It seems that the current catch word in our society is “disruptor”. Amazon is disrupting many businesses. Malls sit empty as consumers sit at home ordering over the internet and having their products magically appear at their door in days or even hours. You don’t need to go to your favorite restaurant because doordash, grubhub or another company will deliver your food right to your door.
So, where does this leave medical care in general and in particular eye care? Can you truly have your eyes “examined” online? This question will surely arise as the term, “there is an app for that” enters our daily life. More and more patients will opt for some form of online service to save money and or time. Seems reasonable doesn’t it?
I wonder how well the app will find the subtleties in a case history? Will the patient quietly whisper to the app…”This morning I tried to talk and the words wouldn’t come out..” Surely the app will pick up on the subtleties of dry eye, misalignment of the eyes, or the issues of eyes that do not converge.
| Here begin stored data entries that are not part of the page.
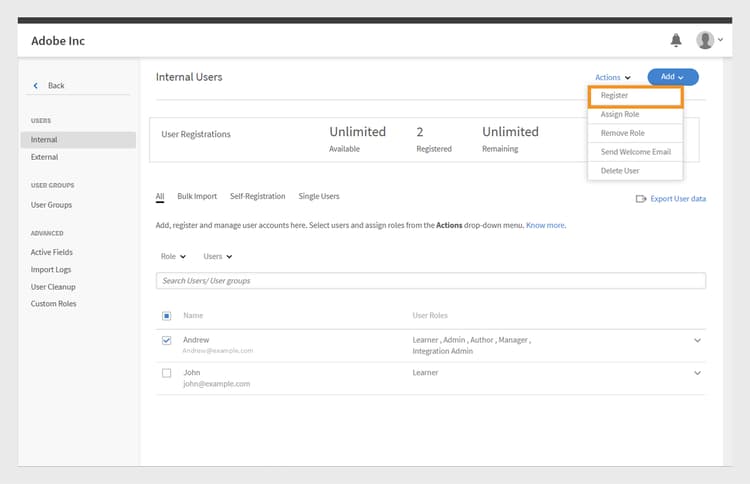This screenshot has height=484, width=750.
Task: Expand Andrew's row details chevron
Action: click(x=697, y=341)
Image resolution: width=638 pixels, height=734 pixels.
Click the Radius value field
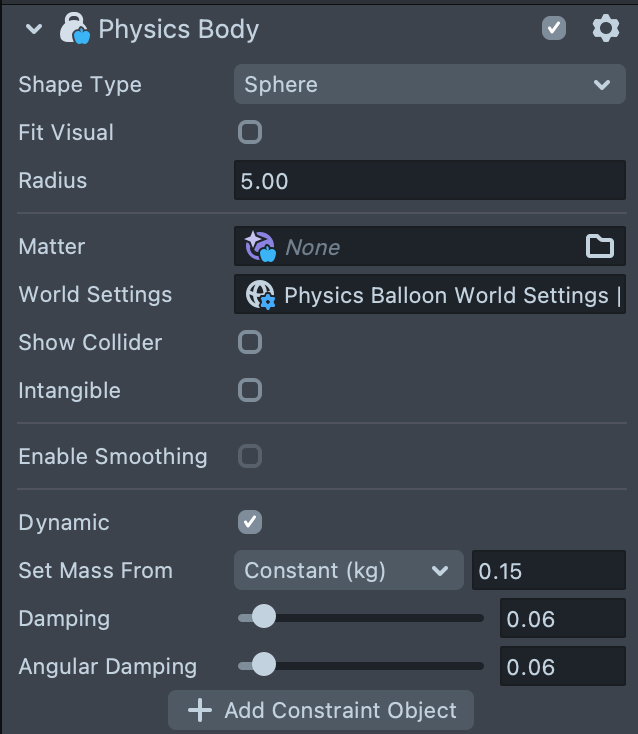429,181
Surely the app will notice a slightly bulging eye indicating a thyroid issue? And it won’t possibly miss a pupil abnormality indicating some form of nerve damage or stroke…will it?
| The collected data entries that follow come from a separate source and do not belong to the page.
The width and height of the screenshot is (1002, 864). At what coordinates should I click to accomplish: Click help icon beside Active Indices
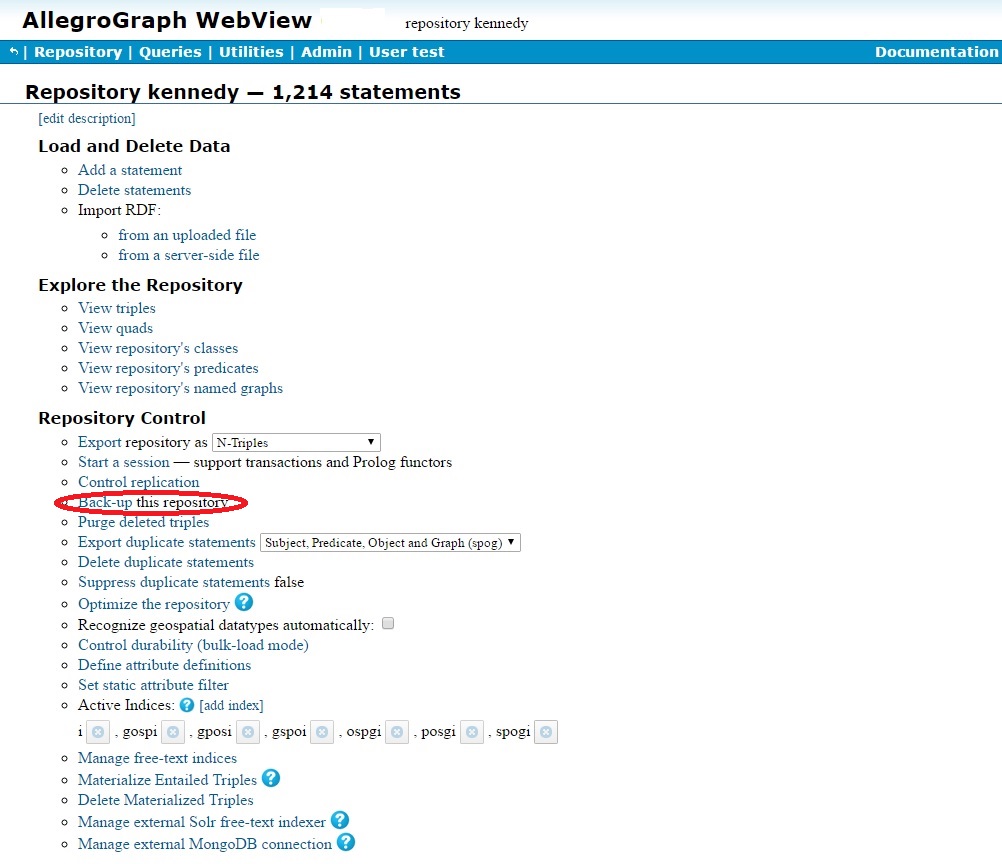(186, 705)
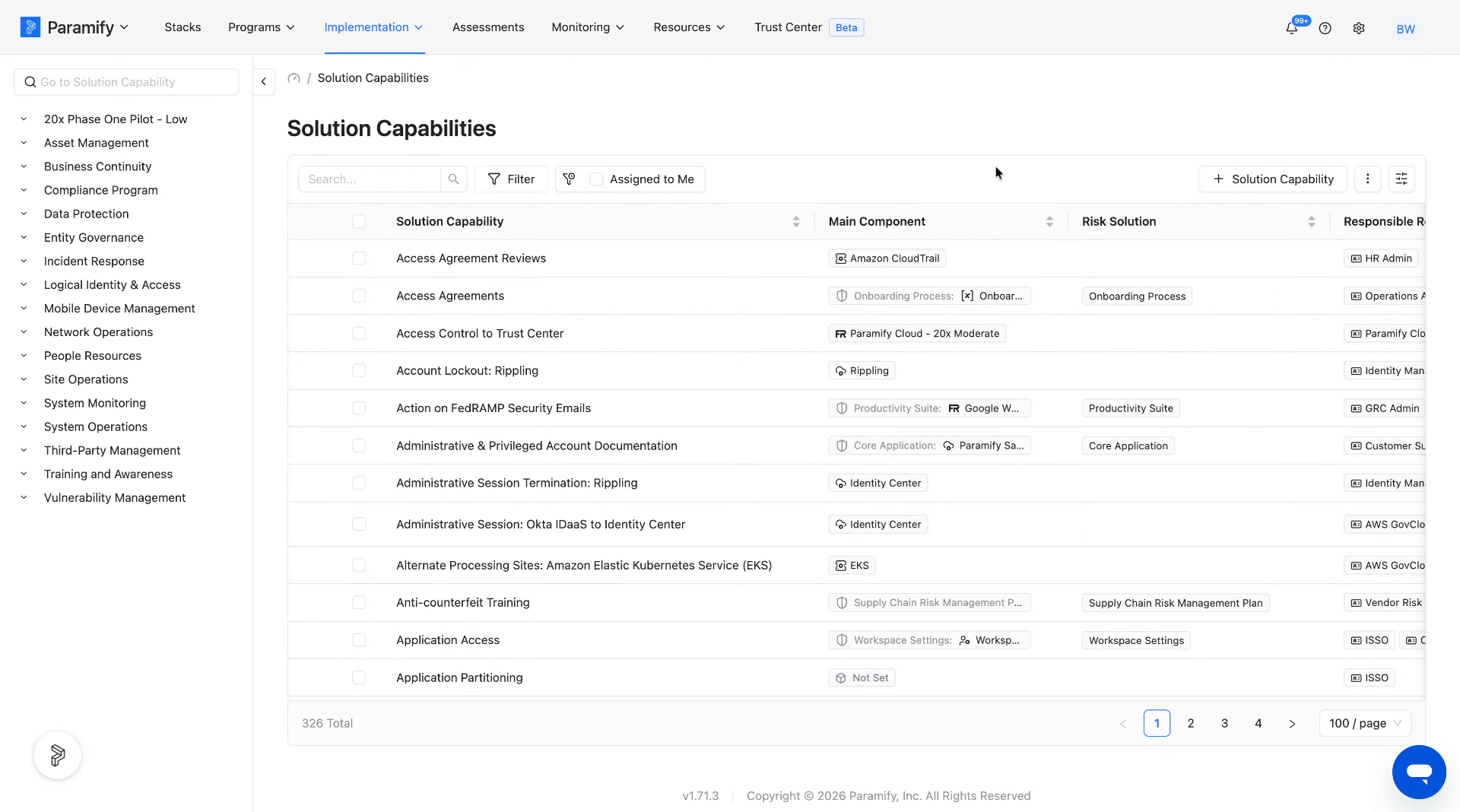This screenshot has width=1460, height=812.
Task: Open the Programs dropdown menu
Action: click(x=262, y=27)
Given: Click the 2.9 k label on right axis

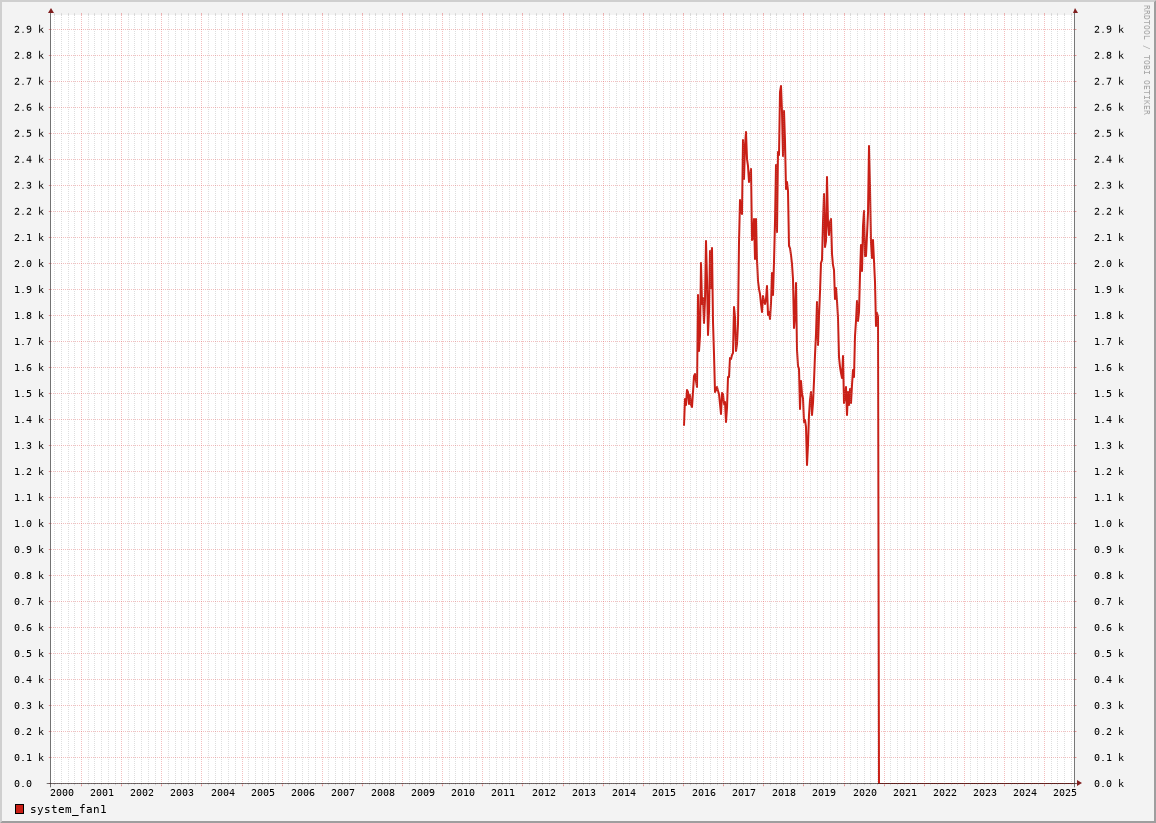Looking at the screenshot, I should coord(1108,30).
I have always noted that patients do not magically appear for yearly exams like teeth cleaning. Usually there is some issue that brings them to the office. Although every patient does not get the answer they are seeking, at least they are able to voice their concerns about flashes of light, floaters, or just a general uneasiness when reading or watching television. I personally evaluate patient’s binocular vision. This seems like an obvious part of an evaluation, but many patients comment that no one has ever done the testing even though the patient is sixty years old.
No, I’m afraid that online testing and even the new companies that have a technician test the refractive error of your eyes while some doctor sits thousands of miles away supervising are probably going to overlook the issue of skipping over words or retracing sentences while reading. I’m sorry to report that the questions patients invariably have concerning their day to day issues such as itchy eyes or redness will not be addressed by these new methods.
I only hope that the disruptors do not succeed to such an extent that there are fewer places for patients with real issues to turn. Offices that actually listen to the patient and offer recommendations on how to address issues which face us all at some time or another.